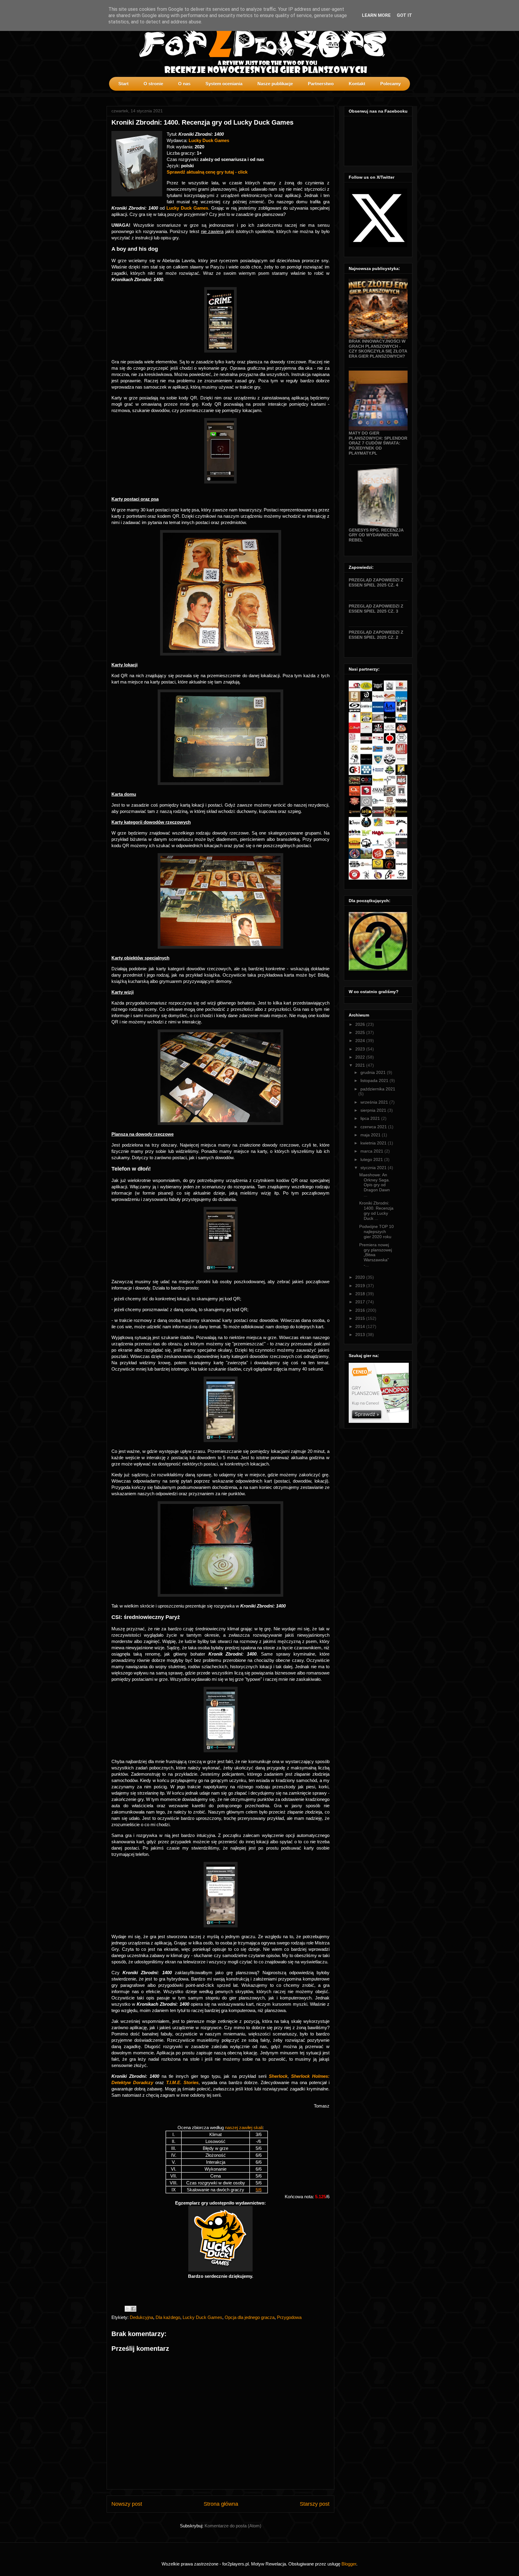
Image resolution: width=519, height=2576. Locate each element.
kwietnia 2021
- - -
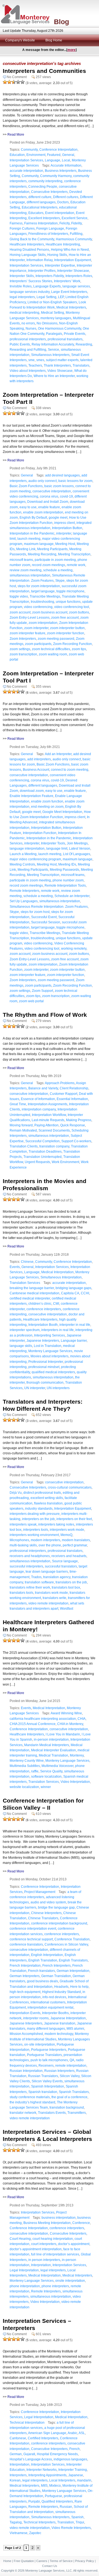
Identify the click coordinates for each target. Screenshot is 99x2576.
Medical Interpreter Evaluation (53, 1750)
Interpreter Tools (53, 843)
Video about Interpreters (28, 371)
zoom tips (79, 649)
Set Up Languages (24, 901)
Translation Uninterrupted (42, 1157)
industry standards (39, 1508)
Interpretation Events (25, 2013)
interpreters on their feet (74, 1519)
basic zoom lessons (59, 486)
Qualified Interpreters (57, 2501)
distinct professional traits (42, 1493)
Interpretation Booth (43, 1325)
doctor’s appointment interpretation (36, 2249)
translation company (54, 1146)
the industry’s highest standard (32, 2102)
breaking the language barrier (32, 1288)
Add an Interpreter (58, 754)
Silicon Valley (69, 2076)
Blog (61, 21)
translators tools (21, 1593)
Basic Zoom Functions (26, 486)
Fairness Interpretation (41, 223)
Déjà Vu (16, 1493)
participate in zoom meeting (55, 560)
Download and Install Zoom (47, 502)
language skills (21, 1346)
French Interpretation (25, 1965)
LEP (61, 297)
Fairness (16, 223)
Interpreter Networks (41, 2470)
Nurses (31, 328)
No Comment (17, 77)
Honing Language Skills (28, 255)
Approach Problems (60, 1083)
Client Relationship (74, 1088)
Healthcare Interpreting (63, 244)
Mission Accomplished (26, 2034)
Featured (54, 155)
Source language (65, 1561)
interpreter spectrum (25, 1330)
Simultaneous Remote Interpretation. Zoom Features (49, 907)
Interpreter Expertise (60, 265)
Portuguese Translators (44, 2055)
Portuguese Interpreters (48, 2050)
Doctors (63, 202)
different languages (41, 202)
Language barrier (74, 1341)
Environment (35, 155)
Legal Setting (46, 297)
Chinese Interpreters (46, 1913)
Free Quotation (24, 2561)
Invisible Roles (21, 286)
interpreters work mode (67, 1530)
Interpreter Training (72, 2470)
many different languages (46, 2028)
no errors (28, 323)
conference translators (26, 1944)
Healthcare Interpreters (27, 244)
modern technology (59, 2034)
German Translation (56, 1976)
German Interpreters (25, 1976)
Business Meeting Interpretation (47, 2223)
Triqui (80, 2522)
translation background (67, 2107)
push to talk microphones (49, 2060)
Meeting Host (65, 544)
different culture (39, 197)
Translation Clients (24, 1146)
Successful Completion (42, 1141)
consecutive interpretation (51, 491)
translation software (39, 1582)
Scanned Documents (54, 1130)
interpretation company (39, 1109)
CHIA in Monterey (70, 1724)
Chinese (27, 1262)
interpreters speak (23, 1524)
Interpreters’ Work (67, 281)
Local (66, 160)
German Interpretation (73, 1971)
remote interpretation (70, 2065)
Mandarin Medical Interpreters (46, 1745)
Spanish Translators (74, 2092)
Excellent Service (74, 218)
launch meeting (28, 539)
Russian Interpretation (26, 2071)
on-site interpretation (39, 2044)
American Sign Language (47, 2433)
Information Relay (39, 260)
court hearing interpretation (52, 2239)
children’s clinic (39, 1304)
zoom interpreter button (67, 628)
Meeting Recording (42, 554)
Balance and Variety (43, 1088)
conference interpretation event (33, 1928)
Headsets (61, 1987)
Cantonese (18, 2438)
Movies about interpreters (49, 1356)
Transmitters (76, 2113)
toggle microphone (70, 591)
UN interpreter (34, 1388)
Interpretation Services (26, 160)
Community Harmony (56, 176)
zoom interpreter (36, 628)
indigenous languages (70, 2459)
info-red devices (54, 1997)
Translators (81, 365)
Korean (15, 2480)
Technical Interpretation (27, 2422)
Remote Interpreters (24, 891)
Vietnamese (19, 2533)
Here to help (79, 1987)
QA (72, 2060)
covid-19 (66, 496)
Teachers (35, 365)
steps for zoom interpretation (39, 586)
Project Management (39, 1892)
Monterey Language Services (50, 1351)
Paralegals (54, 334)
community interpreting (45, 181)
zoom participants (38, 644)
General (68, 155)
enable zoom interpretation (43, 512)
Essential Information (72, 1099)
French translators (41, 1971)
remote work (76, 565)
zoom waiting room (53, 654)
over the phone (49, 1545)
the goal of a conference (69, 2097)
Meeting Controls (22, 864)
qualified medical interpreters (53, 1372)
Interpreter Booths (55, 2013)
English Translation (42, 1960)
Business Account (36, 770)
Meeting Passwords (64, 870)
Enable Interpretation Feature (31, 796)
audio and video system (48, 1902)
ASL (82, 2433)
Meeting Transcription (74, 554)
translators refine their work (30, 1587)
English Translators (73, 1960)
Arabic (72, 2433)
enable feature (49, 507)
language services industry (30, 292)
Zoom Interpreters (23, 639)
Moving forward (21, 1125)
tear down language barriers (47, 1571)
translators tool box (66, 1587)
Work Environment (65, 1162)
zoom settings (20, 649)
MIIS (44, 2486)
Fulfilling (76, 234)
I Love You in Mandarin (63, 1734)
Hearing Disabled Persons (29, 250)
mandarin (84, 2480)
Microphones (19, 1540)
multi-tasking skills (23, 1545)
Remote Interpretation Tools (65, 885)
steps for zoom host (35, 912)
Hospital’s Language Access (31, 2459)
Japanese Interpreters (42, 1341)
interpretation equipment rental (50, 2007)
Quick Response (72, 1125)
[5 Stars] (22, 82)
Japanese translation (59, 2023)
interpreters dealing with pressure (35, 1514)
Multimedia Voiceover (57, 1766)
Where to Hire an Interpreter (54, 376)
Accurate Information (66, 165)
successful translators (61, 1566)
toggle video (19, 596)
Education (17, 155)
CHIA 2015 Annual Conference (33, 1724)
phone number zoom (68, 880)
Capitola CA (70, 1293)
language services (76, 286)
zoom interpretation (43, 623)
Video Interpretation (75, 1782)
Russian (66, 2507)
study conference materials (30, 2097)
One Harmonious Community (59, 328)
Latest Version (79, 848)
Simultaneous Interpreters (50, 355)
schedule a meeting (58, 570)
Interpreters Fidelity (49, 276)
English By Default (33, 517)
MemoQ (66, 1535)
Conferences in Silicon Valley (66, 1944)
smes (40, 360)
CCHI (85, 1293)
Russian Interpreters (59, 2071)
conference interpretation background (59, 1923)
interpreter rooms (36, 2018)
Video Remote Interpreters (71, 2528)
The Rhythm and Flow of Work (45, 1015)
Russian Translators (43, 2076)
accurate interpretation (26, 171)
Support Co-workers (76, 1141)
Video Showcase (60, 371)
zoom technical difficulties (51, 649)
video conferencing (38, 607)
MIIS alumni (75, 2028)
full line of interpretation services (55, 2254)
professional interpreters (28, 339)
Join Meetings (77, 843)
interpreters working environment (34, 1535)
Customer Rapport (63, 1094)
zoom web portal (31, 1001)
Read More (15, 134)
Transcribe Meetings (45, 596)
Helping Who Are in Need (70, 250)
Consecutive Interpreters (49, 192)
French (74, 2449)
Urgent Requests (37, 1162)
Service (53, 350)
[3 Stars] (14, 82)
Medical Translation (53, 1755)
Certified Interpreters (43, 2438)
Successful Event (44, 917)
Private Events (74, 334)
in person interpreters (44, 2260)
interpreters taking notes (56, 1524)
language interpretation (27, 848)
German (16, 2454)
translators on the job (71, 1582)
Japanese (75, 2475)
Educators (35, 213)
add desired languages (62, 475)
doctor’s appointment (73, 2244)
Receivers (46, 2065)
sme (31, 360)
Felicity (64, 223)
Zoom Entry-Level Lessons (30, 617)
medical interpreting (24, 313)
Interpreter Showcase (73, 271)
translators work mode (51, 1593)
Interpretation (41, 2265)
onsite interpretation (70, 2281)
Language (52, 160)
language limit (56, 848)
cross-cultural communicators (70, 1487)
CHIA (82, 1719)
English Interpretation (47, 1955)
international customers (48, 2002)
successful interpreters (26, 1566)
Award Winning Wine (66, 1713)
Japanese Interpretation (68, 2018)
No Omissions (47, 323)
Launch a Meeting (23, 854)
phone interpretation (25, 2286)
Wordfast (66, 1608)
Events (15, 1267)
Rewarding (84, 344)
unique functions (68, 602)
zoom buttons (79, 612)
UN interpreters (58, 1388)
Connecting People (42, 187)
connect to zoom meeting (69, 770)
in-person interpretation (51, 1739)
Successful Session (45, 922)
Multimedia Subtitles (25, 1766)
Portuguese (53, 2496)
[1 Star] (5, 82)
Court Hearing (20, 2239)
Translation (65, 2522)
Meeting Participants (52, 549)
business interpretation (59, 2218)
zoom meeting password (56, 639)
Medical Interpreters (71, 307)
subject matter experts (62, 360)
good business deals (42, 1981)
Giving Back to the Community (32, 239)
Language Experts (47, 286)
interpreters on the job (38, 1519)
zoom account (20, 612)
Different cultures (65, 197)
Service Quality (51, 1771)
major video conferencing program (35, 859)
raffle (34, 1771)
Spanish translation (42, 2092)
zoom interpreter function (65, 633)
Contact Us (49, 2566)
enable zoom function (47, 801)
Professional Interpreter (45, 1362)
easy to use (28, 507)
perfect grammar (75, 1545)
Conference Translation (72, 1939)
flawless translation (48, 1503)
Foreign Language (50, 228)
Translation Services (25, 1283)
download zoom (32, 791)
- - -
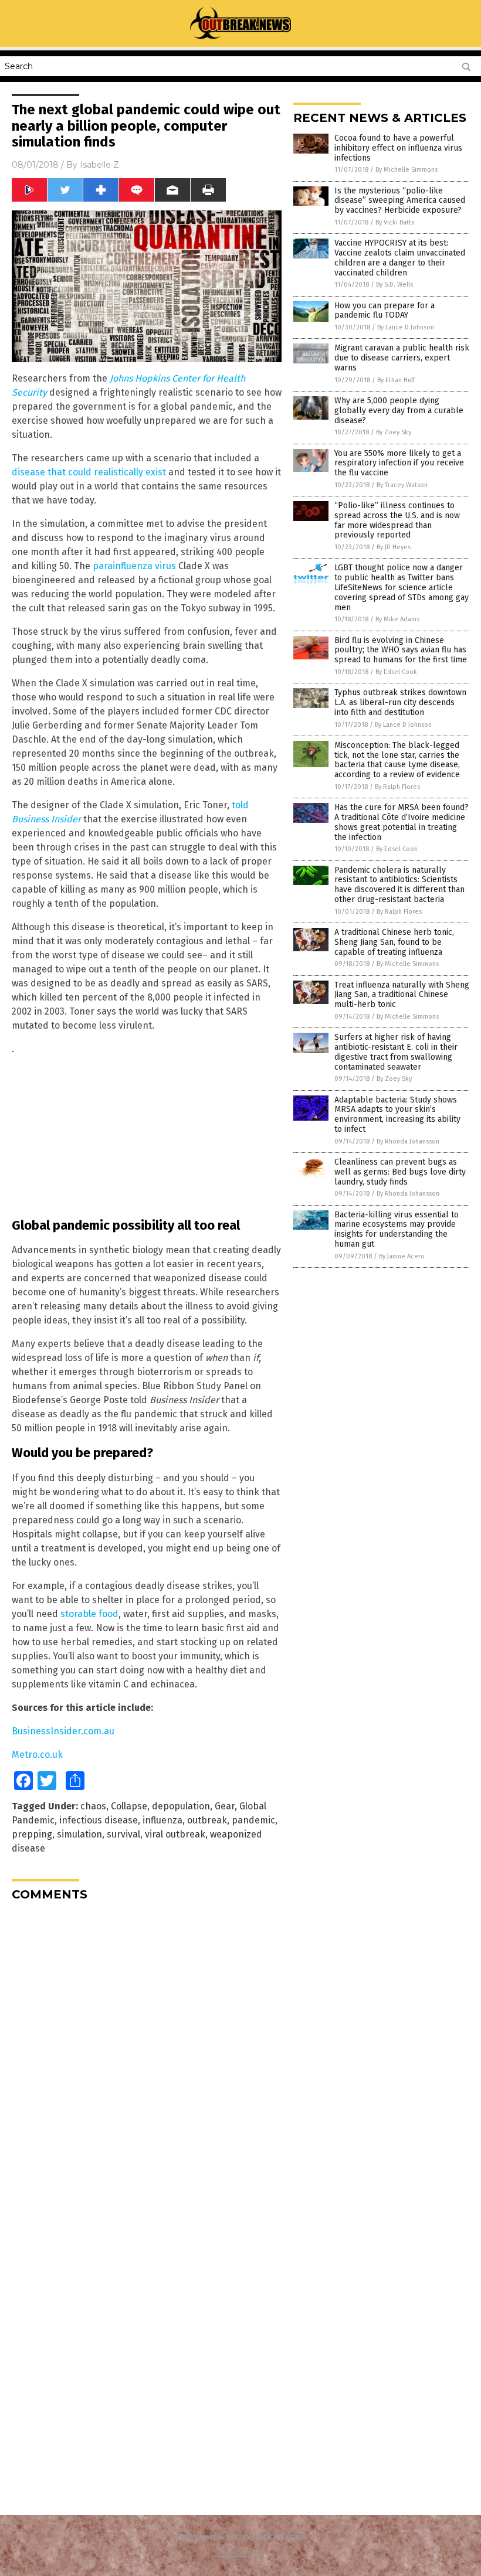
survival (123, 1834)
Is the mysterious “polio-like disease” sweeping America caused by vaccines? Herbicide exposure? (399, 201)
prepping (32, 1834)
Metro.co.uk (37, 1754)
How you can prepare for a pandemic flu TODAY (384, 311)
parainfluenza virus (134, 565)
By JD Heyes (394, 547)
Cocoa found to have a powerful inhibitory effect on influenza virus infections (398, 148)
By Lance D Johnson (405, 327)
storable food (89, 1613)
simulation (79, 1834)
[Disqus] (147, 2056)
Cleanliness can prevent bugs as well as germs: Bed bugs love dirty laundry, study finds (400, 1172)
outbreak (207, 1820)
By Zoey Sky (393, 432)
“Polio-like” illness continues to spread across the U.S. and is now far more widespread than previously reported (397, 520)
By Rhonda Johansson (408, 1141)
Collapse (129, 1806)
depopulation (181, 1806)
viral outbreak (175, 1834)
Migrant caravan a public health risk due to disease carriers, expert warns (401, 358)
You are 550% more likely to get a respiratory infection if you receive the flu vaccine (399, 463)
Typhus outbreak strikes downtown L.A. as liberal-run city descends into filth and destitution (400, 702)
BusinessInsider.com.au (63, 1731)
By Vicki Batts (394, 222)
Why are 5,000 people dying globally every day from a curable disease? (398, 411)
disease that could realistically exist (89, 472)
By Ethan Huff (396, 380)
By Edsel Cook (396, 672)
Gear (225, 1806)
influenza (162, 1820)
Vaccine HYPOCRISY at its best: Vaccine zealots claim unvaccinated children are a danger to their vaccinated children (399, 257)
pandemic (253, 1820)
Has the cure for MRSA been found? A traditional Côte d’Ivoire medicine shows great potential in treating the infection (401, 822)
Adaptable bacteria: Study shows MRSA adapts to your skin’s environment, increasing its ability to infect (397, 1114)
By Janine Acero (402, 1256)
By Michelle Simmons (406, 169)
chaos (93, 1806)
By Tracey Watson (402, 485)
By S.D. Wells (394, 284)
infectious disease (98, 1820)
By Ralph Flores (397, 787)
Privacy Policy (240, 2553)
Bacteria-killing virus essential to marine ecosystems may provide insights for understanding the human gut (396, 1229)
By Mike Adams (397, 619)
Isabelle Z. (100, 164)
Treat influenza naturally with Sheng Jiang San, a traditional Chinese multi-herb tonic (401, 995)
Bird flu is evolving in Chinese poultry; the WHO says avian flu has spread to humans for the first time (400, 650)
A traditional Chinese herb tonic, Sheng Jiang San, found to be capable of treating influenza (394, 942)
- - -
What this task involves: Reply with nothing except the number of lines in the listing above that include "tonic".

Task output: 2